Clairement, les essences de l’été se complexifient. Perrine Vesteghem, collaboratrice d’Alberto Morillas, voit dans cette tendance l’influence des jus plus tranchés de la parfumerie de niche. « A côté des Cologne utilisées pour un effet splash, je remarque, à titre personnel, des choses très texturées. Je pense que les parfums de niche éduquent beaucoup les consommateurs à des matières très signées et marquées olfactivement. Du coup, ils veulent des eaux qui tiennent, qui soient signées, qui expriment un peu leur personnalité… Les parfumeurs l’ont bien compris. C’est dans cette approche que se situe Acqua di Gio avec des facettes marines et le bois qui vient les texturer et donner une identité, de la chaleur… »

À l’ombre du figuier

La fraîcheur d’une Cologne conciliée à la puissance d’un parfum construit. C’est précisément ce qu’a voulu composer Mathilde Bijaoui pour la maison Roger & Gallet, avec Feuille de Figuier. « On revient à une parfumerie qui s’affirme, avec une signature et de l’addiction, observe-t-elle. On essaye de capter une odeur qui va rendre le jus familier, agréable, qui va susciter l’envie de se le mettre sur la peau toute la journée. Que ce soit un floral, un oriental, un chypre… Cela peut passer par des notes gourmandes mais pas uniquement. Des bois peuvent être addictifs. C’est plutôt dans la manière de travailler sa note que cela réside. Ici, j’ai voulu cette figue addictive sans être gourmande ». Pour donner vie à cette ‘eau bienfaisante’ (« on la met pour sentir bon mais aussi pour se sentir bien, avec une notion de plaisir ») qui lui a été commandée sur ce thème, la parfumeuse qui travaille pour la société Mane s’est plongée dans ses souvenirs d’enfance. « Mes parents sont installés en Provence depuis une vingtaine d’années et c’est là que je vais me ressourcer aujourd’hui. J’aime tellement les figuiers que j’en ai planté un à la naissance de ma fille. Un geste fort. Le fruit est aussi symbole de douceur et de fécondité. On le déguste dans ma famille lors d’un repas presque rituel au cours duquel on se souhaite bonne chance, pour que l’année soit douce. Olfactivement, la feuille du figuier est très verte, un vert intense, végétal, facetté par quelque chose de lacté. C’est une odeur que j’ai sentie dès l’enfance et que j’associe au plaisir. Elle évoque pour moi le vent qui souffle sur les feuilles. Quand l’arbre a chauffé toute la journée au soleil, il diffuse beaucoup le soir. On le sent sans avoir à le toucher. Je trouve ce pouvoir de la nature génial. Et comme il n’existe pas d’essence de feuille de figuier, je me suis attelée à en recomposer les contours à ma manière, en m’appuyant sur mes émotions. »

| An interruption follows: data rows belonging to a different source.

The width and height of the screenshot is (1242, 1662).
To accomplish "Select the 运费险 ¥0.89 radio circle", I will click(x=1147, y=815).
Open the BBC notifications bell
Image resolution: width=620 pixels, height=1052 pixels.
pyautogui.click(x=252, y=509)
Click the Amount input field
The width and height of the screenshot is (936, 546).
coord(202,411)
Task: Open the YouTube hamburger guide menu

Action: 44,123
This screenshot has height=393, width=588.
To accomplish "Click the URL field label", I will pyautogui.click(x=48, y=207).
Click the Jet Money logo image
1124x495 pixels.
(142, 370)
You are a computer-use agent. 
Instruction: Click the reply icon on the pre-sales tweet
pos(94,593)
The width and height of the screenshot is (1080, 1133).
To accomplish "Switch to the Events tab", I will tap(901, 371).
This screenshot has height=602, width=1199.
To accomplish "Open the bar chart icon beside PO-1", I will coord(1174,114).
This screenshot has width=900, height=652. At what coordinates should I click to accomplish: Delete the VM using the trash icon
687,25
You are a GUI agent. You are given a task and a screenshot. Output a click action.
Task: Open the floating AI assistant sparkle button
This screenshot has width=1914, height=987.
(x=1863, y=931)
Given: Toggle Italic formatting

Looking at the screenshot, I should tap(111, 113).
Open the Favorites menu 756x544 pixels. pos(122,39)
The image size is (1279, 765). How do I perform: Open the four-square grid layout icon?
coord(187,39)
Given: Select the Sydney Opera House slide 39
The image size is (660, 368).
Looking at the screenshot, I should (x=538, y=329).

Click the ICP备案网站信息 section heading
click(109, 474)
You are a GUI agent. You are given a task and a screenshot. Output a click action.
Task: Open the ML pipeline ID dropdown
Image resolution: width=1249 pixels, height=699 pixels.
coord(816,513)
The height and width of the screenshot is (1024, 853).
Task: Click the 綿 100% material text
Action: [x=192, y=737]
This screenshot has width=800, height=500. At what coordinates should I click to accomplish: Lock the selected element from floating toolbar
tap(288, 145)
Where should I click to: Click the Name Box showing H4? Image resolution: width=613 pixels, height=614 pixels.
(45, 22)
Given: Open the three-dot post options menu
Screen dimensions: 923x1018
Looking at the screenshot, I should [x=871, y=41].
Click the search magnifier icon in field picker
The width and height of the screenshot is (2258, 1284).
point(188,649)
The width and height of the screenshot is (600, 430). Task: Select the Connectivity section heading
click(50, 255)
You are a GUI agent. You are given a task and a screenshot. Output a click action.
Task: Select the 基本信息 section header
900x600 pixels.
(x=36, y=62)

Son interprétation d’une balade dans le Sud à l’ombre des figuiers, Mathilde Bijaoui l’a voulue « comme une bulle relaxante, qui invite à se régénérer au contact de la nature ». La note verte croquante et végétale évoque la naturalité, la fleur d’oranger ou l’essence de néroli, particulièrement crémeuse et salivante, assure un cœur chargé de souffle méridional, le galbanum accentue la note verte et traverse le parfum, tandis que le cèdre délivre bien-être et profondeur. Un voyage à part entière, dans le Sud mais aussi et surtout en soi.